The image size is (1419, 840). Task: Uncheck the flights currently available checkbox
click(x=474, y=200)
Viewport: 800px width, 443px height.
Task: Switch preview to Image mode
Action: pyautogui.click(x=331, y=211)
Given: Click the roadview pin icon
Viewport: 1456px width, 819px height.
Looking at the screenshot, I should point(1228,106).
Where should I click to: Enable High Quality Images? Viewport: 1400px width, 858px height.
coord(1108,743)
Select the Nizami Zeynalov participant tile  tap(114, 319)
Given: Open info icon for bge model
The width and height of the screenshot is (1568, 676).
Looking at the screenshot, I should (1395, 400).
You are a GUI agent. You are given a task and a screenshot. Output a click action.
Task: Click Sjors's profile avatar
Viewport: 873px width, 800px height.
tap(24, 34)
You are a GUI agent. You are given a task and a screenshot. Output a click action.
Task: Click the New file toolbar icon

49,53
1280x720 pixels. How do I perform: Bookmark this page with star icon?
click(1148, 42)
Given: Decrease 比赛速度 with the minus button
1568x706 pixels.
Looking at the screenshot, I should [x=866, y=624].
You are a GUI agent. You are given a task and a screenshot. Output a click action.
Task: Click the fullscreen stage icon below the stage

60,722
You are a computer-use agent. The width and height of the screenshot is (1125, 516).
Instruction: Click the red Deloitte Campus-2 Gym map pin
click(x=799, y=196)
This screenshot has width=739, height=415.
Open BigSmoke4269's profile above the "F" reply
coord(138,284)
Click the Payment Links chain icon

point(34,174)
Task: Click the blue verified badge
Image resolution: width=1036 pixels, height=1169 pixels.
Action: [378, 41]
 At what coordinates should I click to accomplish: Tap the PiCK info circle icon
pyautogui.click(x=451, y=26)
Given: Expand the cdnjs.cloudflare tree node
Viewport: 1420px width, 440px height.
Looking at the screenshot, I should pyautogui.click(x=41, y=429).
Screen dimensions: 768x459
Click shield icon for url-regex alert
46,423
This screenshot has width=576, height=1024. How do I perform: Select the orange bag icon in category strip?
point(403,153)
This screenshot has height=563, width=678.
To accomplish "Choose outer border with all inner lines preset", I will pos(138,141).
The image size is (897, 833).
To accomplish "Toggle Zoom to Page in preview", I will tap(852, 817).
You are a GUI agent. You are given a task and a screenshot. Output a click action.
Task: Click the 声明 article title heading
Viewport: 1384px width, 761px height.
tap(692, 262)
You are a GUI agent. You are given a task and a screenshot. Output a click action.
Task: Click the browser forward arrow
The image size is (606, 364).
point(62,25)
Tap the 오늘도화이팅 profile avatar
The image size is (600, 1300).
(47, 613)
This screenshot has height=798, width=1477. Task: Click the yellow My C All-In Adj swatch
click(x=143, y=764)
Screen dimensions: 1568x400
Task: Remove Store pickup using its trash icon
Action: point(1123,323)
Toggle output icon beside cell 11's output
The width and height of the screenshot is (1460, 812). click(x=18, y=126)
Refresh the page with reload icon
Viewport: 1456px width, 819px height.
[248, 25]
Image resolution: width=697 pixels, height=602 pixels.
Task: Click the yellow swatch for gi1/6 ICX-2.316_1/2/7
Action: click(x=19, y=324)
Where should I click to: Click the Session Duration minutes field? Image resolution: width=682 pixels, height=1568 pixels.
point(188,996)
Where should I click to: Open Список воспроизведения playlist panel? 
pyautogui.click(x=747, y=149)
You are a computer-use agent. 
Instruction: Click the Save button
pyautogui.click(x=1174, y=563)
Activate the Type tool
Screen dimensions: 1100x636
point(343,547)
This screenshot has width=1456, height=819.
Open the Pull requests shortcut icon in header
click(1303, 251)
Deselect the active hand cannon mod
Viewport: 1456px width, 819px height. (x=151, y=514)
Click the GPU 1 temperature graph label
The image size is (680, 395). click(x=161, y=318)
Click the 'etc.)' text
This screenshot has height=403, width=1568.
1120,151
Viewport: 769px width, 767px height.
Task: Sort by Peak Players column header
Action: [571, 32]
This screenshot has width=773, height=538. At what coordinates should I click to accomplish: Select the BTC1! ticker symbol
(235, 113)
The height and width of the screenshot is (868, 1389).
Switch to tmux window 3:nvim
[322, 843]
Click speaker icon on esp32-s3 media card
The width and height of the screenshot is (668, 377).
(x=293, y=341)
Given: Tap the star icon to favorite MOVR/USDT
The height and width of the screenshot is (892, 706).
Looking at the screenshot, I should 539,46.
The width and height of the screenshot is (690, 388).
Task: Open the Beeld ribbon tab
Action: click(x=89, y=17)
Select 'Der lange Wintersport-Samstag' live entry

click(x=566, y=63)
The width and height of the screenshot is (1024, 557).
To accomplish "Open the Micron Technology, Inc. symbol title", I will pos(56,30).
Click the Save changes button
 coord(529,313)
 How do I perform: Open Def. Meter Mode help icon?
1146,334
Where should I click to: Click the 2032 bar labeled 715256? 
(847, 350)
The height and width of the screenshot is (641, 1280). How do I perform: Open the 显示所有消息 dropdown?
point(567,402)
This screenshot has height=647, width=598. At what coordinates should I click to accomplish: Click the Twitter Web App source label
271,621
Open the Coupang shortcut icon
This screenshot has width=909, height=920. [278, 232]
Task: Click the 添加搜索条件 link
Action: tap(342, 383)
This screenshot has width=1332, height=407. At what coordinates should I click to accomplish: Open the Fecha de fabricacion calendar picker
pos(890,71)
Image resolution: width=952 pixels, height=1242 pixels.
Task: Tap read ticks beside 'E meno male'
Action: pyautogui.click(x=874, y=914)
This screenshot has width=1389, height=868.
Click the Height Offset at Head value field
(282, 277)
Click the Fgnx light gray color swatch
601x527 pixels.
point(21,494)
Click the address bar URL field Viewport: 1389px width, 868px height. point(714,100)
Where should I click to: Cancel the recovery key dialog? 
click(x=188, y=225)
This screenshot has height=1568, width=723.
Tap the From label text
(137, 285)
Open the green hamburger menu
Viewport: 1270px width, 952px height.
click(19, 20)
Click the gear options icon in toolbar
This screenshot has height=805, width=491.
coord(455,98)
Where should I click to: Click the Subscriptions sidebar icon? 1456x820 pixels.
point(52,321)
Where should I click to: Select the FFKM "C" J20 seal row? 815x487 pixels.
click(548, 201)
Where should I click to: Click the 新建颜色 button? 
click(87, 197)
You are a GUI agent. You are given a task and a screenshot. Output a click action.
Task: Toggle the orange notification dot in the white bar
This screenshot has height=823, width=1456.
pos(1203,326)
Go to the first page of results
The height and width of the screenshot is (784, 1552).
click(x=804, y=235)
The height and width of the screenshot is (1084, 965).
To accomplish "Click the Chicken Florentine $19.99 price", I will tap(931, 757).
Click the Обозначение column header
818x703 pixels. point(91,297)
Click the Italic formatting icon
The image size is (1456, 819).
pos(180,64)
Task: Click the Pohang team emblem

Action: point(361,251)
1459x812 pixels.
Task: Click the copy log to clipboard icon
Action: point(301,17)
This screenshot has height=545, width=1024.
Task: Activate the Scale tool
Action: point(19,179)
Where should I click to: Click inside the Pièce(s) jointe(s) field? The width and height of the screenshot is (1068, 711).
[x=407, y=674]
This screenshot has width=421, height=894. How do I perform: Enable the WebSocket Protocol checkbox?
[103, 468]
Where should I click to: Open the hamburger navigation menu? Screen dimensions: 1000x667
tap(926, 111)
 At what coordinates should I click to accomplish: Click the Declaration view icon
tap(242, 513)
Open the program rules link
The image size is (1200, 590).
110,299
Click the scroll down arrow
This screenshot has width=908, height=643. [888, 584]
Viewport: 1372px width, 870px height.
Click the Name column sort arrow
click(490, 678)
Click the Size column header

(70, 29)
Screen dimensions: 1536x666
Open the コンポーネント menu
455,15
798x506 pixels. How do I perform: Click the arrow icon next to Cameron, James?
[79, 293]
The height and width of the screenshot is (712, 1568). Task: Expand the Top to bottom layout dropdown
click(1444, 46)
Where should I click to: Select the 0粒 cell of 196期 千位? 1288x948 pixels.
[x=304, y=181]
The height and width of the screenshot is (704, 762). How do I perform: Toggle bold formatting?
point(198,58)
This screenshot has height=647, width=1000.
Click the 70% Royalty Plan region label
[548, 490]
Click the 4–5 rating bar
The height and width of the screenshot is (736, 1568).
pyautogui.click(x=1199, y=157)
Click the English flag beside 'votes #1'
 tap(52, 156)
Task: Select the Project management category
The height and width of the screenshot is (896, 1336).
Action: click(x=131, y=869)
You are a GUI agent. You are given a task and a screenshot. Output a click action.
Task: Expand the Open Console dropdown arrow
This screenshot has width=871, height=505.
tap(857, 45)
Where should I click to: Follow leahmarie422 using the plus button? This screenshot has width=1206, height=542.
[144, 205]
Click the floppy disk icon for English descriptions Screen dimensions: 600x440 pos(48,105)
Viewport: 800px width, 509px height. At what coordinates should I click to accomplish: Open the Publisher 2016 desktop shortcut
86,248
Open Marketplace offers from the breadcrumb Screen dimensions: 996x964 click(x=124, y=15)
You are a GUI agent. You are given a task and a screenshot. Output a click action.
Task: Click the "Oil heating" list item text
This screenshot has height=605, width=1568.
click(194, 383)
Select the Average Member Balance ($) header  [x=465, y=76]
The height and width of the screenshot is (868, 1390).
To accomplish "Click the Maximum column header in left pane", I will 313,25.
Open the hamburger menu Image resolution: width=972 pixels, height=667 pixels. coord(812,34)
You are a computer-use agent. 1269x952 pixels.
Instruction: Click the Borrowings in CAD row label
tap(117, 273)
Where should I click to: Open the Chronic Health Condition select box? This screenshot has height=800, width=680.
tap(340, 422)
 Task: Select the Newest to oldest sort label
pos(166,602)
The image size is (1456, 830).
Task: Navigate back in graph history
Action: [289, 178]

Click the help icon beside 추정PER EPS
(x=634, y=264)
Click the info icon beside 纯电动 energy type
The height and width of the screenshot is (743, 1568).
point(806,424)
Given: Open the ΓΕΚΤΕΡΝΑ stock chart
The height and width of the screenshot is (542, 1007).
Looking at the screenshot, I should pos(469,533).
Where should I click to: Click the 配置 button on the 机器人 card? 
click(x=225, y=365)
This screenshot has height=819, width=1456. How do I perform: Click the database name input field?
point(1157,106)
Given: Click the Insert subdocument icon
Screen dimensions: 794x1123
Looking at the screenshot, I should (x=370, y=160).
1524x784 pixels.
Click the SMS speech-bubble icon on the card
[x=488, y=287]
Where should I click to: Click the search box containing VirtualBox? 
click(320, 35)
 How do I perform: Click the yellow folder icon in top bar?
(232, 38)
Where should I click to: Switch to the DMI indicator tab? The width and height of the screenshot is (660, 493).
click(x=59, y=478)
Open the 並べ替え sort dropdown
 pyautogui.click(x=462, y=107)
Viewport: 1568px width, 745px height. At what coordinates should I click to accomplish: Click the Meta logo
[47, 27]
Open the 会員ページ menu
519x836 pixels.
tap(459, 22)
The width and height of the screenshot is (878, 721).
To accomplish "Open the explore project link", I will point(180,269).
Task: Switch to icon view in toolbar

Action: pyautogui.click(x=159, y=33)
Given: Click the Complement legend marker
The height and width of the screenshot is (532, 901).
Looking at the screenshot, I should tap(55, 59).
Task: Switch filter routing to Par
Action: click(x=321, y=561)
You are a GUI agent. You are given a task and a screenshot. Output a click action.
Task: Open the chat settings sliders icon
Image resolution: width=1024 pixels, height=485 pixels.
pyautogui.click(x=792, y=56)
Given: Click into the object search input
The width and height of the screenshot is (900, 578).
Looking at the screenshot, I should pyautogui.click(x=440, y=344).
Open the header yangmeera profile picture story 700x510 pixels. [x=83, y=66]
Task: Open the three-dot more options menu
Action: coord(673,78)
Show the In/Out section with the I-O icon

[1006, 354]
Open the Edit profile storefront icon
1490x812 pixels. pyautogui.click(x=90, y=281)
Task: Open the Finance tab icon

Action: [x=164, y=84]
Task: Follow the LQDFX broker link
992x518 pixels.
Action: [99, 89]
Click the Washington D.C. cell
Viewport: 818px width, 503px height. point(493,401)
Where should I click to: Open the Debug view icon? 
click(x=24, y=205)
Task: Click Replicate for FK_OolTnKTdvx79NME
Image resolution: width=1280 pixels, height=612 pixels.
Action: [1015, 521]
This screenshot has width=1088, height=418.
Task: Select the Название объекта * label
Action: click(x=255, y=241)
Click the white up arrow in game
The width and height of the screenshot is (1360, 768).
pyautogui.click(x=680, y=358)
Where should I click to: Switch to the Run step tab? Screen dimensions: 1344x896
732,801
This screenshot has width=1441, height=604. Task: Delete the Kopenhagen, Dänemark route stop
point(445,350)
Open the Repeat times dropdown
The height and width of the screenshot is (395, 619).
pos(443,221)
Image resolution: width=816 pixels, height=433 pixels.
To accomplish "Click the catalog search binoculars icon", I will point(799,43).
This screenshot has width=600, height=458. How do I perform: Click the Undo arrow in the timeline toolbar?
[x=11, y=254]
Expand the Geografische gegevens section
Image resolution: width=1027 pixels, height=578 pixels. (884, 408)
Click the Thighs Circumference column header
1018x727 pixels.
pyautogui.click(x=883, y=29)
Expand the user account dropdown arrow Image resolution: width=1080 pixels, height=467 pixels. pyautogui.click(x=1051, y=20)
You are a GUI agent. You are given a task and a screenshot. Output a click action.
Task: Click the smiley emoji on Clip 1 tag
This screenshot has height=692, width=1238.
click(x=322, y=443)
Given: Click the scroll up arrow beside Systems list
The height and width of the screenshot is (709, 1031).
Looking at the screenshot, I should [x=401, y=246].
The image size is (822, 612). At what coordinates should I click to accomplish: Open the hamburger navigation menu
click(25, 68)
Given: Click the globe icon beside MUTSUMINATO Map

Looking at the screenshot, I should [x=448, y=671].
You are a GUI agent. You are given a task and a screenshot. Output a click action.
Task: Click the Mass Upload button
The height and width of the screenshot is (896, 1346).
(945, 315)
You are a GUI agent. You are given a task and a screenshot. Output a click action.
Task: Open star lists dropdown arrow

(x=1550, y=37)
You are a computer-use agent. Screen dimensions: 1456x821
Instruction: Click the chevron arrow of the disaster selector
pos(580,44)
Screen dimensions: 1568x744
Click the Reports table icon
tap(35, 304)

··········

Which lines in the data above contain the word "yellow"? Find each one and copy it in full, treating uppercase and lowercase as different.

» Written solution
This screenshot has height=798, width=1477. Task: Click the yellow My C All-In Adj swatch
Task: Click the yellow swatch for gi1/6 ICX-2.316_1/2/7
 How do I perform: Click the yellow folder icon in top bar?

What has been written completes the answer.